Task description »
In the listing below, locate the lines that hold the string "value". Copy those lines.

"""

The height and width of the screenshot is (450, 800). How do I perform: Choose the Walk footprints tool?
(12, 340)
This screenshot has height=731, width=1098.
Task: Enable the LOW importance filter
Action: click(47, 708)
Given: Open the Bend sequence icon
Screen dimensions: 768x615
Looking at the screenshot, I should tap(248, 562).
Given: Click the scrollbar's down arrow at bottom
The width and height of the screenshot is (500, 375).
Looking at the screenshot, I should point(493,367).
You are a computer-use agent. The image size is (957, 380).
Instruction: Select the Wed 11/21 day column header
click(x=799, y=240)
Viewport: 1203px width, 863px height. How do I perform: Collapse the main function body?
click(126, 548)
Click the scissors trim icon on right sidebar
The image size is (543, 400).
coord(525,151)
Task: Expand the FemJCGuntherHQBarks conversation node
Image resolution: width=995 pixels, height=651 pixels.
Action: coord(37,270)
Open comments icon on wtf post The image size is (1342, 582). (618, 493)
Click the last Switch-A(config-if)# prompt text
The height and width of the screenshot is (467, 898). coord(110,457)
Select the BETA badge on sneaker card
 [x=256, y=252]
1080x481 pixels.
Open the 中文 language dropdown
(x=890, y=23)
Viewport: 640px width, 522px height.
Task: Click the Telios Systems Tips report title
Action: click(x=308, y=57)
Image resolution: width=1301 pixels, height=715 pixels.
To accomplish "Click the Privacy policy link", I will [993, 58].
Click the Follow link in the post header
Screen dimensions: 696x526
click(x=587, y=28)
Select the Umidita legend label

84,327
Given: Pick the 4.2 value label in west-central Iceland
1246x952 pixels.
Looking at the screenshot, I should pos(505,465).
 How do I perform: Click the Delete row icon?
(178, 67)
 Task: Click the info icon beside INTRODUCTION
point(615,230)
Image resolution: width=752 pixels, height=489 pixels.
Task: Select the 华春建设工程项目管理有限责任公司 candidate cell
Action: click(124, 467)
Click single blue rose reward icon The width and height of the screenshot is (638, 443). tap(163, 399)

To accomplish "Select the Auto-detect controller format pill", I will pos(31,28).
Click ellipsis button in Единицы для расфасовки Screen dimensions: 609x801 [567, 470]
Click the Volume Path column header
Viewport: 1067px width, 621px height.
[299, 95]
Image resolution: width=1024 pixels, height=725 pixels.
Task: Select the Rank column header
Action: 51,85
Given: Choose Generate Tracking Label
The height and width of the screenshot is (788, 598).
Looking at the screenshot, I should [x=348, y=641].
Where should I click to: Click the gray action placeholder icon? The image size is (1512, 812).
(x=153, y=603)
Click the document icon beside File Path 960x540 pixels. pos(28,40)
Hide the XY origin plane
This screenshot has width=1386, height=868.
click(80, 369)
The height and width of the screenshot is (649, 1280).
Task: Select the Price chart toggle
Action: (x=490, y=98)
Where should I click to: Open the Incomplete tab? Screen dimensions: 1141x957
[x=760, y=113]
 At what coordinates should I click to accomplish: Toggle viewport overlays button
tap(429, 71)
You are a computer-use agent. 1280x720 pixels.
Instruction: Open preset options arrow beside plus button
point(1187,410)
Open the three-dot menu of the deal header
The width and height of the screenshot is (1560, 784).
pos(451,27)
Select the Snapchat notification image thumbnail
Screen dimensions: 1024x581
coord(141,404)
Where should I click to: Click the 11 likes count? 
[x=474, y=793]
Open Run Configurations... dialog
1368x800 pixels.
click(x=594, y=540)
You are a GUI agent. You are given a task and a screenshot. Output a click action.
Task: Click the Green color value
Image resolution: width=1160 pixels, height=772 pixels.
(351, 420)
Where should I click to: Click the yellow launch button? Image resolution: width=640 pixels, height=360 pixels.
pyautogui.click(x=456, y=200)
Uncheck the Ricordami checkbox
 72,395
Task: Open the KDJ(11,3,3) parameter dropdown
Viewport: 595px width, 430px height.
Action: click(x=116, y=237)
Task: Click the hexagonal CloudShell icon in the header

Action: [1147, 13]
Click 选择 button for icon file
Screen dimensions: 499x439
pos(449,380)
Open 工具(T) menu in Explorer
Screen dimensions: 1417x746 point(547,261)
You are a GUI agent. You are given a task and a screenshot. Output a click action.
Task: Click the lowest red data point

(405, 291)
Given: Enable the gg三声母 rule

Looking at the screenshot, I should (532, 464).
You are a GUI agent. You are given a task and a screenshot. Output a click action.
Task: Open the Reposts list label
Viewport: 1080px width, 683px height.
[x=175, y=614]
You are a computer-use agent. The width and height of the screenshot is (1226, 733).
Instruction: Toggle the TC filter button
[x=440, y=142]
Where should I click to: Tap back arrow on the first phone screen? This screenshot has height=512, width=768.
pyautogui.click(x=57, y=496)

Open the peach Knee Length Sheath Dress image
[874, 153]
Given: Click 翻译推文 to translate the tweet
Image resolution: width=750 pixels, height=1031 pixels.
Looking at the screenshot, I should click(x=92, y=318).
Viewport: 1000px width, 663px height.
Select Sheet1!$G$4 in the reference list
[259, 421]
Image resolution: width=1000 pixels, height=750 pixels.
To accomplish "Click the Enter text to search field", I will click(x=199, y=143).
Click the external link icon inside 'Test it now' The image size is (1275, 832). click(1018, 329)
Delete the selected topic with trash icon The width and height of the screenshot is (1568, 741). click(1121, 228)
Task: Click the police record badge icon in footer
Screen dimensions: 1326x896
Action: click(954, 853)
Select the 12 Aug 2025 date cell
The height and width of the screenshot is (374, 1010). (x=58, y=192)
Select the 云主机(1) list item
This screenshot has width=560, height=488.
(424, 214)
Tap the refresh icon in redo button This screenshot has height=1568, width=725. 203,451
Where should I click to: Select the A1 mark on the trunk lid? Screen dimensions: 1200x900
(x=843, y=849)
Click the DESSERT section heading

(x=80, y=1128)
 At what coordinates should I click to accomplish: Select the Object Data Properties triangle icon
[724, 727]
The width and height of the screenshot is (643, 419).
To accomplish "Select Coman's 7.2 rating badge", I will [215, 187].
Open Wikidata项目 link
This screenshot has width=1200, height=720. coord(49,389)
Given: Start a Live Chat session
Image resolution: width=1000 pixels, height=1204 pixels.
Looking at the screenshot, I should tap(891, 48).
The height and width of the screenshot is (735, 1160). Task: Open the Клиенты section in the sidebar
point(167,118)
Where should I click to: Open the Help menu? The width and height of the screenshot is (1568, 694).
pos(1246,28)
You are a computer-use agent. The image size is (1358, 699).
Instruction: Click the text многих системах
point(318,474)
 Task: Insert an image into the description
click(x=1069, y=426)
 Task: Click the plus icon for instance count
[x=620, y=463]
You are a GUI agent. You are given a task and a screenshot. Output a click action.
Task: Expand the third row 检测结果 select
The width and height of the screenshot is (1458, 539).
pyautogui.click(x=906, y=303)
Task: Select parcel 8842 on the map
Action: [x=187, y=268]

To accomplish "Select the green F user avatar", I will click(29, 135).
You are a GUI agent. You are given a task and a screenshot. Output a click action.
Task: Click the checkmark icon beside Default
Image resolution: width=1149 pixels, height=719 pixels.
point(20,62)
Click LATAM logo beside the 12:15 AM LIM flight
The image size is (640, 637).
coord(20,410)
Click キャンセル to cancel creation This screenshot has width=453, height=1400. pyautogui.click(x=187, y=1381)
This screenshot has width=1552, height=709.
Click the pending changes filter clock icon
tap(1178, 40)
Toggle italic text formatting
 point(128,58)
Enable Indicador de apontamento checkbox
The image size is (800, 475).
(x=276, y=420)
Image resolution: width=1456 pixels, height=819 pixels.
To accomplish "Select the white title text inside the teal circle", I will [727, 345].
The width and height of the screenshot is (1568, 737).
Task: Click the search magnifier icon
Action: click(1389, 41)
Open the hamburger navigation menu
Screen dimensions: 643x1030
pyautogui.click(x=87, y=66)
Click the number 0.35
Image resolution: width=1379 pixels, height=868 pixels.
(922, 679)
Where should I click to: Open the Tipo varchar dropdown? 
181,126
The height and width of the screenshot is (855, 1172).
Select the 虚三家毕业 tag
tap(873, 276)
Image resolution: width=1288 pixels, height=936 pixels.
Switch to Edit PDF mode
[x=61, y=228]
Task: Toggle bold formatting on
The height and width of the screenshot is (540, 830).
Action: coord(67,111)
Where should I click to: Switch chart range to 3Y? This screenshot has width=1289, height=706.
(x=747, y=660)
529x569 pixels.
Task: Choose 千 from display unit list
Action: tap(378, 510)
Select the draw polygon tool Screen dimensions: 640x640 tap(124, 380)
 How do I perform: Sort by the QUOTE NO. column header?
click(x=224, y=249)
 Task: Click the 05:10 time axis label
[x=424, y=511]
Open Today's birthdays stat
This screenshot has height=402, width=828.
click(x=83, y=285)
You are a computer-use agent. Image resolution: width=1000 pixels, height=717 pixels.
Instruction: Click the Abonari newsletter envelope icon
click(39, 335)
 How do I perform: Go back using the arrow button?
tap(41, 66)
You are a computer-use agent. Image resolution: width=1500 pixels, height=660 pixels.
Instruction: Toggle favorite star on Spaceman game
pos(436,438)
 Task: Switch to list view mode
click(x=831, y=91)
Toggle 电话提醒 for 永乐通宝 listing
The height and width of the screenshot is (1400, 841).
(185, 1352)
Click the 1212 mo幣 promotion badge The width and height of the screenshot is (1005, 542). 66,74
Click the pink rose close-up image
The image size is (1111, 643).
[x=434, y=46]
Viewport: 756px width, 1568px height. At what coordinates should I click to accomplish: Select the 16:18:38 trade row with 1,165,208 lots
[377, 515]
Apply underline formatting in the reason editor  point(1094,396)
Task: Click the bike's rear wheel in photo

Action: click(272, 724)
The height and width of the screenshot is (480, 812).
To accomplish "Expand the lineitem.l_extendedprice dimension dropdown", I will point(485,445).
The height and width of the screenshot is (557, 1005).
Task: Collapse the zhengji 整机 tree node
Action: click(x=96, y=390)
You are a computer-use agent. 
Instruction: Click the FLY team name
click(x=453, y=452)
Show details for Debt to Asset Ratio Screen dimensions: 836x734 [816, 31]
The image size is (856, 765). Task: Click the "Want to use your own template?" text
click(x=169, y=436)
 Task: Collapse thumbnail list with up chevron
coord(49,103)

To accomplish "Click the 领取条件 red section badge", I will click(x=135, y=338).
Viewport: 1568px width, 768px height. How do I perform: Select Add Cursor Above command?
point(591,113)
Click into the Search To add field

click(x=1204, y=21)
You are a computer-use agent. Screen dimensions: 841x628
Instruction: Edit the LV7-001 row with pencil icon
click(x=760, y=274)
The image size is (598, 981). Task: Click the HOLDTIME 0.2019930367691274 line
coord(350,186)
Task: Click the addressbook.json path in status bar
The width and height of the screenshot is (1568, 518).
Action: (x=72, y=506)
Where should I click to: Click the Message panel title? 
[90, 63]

"""

Answer to the exercise »
Given: Pick the 4.2 value label in west-central Iceland
Task: Click the Green color value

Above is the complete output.